Sonntag, 14. April 2019

Was zuvor gesagt werden zu müssen gemeint wird

Zur ersten Abgrenzung des Rahmens, in den die Feierlichkeiten der Osternacht die alttestamentlichen Schriftlesungen stellen, möge ein Blick auf die Rubriken, welche in den jeweiligen Messbüchern dem Beginn der Vigil vorangestellt werden, dienen.

Ausführlichst, übersichtlich geordnet und am vertrautesten ist die gegenwärtig gültige Ordnung (Missale Romanum 2002), zu der es unter dem Titel „Österliche Wache in der Heiligen Nacht“ heißt:
1. Nach ältester Überlieferung ist jene Nacht eine „des Wachens für den Herrn“ (Ex 12,42), [wobei dies leider im lateinischen Text des Messbuchs so nicht funktioniert, weil die Vulgata „Schimur“, ein in der Bibel nur an dieser Stelle gebrauchtes Wort für „(festliches) Wachen“ mit „observabilis“, was im Deutschen „beobachtbar“ (hier im Sinne von „beobachtet {= bewahrt} meine Gebote“) heißen würde, übersetzt, da die hebräische Wurzel „bewachen, bewahren“ ist, aber das Wachbleiben hier nicht wiedergibt – um jedenfalls die Verwirrung an dieser Stelle überschaubar zu halten, nehme ich das „Wachen“ aus der Bibel] so dass die Gläubigen gemäß der Mahnung des Evangeliums (Lk 12, 35-37) brennende Lampen in den Händen haltend ähnlich seien Menschen, die den Herrn erwarten, wenn er wiederkehrt, damit, wenn er kommt, er sie wachen findet und an seinen Tisch einlädt.
2. Die Wache dieser Nacht, welche die höchste und vornehmste aller Festlichkeiten ist, sei eine einzige für jede einzelne Gemeinde.

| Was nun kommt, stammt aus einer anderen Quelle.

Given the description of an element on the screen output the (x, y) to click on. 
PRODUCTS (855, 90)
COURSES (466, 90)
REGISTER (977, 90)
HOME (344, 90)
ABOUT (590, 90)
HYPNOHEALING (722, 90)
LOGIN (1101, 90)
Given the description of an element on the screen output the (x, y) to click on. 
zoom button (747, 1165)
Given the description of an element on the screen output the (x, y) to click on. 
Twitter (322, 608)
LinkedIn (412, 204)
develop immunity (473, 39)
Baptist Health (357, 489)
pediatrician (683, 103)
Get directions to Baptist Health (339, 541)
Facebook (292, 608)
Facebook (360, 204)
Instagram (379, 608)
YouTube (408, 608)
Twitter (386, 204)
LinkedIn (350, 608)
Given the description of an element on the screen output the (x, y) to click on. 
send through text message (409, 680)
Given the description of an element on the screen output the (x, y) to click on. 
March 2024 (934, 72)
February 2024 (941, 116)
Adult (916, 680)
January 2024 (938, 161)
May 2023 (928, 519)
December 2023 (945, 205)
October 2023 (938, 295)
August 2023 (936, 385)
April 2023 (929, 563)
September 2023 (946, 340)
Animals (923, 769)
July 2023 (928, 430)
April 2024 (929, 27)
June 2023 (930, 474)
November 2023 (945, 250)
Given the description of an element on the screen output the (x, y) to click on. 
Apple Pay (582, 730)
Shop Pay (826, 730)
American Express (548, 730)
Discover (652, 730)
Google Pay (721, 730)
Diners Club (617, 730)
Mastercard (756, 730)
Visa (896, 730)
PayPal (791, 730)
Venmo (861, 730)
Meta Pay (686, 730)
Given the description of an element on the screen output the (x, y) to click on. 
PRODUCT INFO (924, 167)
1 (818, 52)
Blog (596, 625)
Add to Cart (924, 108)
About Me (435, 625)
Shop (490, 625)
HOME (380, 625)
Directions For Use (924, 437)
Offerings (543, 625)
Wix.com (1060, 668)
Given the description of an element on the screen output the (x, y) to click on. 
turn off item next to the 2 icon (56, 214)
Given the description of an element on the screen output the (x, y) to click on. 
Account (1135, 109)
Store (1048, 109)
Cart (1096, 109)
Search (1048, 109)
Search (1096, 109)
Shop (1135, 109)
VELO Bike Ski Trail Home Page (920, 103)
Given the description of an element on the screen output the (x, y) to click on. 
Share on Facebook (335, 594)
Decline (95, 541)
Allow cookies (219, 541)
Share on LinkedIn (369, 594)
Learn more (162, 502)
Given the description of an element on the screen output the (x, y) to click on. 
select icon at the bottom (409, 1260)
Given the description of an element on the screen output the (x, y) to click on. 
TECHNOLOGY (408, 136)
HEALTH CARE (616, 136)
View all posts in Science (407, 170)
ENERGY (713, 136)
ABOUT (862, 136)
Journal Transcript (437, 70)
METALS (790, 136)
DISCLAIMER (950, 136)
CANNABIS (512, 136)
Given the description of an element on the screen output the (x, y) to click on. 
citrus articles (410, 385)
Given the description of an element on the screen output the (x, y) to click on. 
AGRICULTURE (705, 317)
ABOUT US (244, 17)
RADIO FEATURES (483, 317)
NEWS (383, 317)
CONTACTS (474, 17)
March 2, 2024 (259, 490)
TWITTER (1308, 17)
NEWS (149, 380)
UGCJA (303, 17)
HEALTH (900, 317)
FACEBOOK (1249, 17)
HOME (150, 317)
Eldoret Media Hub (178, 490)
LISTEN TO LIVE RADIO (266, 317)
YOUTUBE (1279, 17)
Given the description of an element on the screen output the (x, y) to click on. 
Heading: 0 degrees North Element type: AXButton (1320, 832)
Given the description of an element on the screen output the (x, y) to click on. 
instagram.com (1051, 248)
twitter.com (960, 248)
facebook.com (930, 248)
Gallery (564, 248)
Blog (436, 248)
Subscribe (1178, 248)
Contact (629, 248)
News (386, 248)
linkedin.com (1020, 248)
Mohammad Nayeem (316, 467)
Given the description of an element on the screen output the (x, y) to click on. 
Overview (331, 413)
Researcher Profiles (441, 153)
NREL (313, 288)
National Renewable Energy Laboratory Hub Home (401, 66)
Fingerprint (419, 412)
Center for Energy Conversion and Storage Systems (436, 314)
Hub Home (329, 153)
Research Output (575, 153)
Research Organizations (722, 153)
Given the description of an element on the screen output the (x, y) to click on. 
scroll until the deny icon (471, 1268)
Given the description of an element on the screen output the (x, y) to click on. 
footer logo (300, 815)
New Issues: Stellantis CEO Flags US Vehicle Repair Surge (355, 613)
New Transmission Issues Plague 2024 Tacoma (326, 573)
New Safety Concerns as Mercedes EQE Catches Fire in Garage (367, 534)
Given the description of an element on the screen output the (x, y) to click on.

So aber sei sie geordnet, dass nach dem Lucernarium [Abendgottesdienst bei Kerzenschein] und Praeconium [Osterbotschaftsverkündigung], welche den ersten Teil dieser Nachtwache bilden, die heilige Kirche die Wundertaten betrachtet, die der Herr Gott seinem Volk von Anfang an gewirkt hat, vertrauend auf sein Wort und seine Verheißung (zweiter Teil oder Wortgottesdienst), bis sie bei anbrechendem Tag zusammen mit ihren neuen, in der Taufe wiedergeborenen Gliedern (dritter Teil) gerufen wird zum Tisch, den der Herr seinem Volk bereitet hat, zum Gedächtnis seines Todes und Auferstehung, bis er kommt (vierter Teil).
Als gewiefter Küchenpsychologe rieche ich hier eine Notwendigkeit des Rubrikenautors, die bei der Liturgiereform geschehenen Änderungen zu rechtfertigen, indem man versichert, es werde sich hier strikt an die Bibel gehalten (also ob das bei der herkömlichen Form nicht der Fall gewesen wäre, s.u.), und eine Struktur behauptet, die der bekannten entspricht, die ohne diese Ankündigung aber möglicherweise übersehen werden würde.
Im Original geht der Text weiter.